→ What to produce:
Reading the records below, count the lines in which the string "will" appears; write the number only.

**** Records for the task ****

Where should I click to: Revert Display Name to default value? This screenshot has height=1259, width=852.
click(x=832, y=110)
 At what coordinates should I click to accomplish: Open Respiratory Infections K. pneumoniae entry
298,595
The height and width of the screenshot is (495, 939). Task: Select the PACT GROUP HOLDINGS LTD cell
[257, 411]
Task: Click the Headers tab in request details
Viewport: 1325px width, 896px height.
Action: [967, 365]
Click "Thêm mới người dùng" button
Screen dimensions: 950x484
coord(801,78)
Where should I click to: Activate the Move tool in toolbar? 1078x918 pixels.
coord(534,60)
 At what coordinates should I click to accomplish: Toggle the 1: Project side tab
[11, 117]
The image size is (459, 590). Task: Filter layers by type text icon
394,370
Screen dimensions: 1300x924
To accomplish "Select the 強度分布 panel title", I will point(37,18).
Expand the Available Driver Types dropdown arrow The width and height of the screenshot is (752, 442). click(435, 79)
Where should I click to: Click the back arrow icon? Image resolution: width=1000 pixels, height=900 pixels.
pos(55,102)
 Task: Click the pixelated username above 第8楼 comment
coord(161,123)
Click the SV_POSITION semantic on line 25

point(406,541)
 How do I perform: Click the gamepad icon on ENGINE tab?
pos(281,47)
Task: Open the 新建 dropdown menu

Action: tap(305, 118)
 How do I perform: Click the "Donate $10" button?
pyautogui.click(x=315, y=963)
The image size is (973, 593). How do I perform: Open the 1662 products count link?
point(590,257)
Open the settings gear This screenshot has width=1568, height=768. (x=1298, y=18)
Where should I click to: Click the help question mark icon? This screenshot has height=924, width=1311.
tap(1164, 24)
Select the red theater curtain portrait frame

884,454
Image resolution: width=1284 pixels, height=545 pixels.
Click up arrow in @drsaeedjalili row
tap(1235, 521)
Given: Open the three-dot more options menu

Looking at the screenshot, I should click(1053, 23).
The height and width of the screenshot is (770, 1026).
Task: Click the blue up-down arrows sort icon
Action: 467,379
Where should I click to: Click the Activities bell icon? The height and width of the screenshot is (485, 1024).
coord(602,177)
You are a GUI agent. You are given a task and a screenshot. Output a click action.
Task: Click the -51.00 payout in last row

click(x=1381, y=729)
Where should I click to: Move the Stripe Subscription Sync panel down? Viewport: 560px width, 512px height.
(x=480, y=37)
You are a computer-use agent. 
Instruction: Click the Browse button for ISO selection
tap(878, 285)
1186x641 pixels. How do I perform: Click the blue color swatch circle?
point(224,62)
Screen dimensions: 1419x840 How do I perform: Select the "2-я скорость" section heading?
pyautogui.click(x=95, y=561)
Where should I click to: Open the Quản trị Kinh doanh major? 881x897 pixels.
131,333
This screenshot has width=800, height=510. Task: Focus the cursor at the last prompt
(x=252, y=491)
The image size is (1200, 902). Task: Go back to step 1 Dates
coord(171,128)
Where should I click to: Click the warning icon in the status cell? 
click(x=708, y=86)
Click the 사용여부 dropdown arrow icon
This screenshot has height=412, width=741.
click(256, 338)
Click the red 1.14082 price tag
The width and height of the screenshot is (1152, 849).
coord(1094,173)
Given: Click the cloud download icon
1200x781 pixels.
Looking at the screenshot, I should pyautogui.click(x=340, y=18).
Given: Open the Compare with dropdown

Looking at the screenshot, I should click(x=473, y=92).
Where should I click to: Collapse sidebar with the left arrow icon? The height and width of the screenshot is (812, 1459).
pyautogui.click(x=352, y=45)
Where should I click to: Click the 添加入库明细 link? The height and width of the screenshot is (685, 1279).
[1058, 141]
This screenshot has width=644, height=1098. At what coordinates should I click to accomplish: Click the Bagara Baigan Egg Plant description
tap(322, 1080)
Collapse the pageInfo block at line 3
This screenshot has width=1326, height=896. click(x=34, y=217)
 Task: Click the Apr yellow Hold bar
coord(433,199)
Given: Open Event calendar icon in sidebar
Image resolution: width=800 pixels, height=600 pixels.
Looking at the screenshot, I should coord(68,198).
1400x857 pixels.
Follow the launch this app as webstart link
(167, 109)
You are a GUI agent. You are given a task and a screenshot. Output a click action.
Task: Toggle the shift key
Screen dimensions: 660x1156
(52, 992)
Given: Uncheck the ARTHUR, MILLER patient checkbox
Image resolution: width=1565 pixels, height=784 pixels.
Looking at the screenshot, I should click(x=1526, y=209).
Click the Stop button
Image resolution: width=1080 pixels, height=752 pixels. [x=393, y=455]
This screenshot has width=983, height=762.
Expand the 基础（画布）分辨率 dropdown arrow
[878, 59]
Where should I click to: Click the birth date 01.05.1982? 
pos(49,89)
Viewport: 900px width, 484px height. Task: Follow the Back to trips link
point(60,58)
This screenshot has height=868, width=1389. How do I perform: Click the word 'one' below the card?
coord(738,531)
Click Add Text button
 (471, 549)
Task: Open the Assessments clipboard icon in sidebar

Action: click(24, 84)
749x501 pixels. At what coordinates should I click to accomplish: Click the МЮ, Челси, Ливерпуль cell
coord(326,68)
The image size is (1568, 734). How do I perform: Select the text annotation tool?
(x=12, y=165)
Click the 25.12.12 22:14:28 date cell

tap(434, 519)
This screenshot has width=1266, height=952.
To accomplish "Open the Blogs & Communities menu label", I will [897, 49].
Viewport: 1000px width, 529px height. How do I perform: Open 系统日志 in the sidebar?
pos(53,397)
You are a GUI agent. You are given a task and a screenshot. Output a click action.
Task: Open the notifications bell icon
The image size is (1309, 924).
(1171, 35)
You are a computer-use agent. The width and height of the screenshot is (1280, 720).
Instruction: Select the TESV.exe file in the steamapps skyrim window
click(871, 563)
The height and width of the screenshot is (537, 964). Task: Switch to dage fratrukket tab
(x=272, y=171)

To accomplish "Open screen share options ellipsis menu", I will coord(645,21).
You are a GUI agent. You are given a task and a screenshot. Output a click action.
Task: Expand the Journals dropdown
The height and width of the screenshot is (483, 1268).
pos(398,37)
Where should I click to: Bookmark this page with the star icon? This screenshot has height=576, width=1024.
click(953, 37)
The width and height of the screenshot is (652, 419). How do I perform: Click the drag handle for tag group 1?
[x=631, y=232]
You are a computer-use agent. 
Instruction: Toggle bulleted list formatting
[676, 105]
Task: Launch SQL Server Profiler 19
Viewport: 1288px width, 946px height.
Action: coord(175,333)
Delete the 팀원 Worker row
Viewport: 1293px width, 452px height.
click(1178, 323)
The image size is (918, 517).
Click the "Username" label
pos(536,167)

****

→ Result of the exercise:
3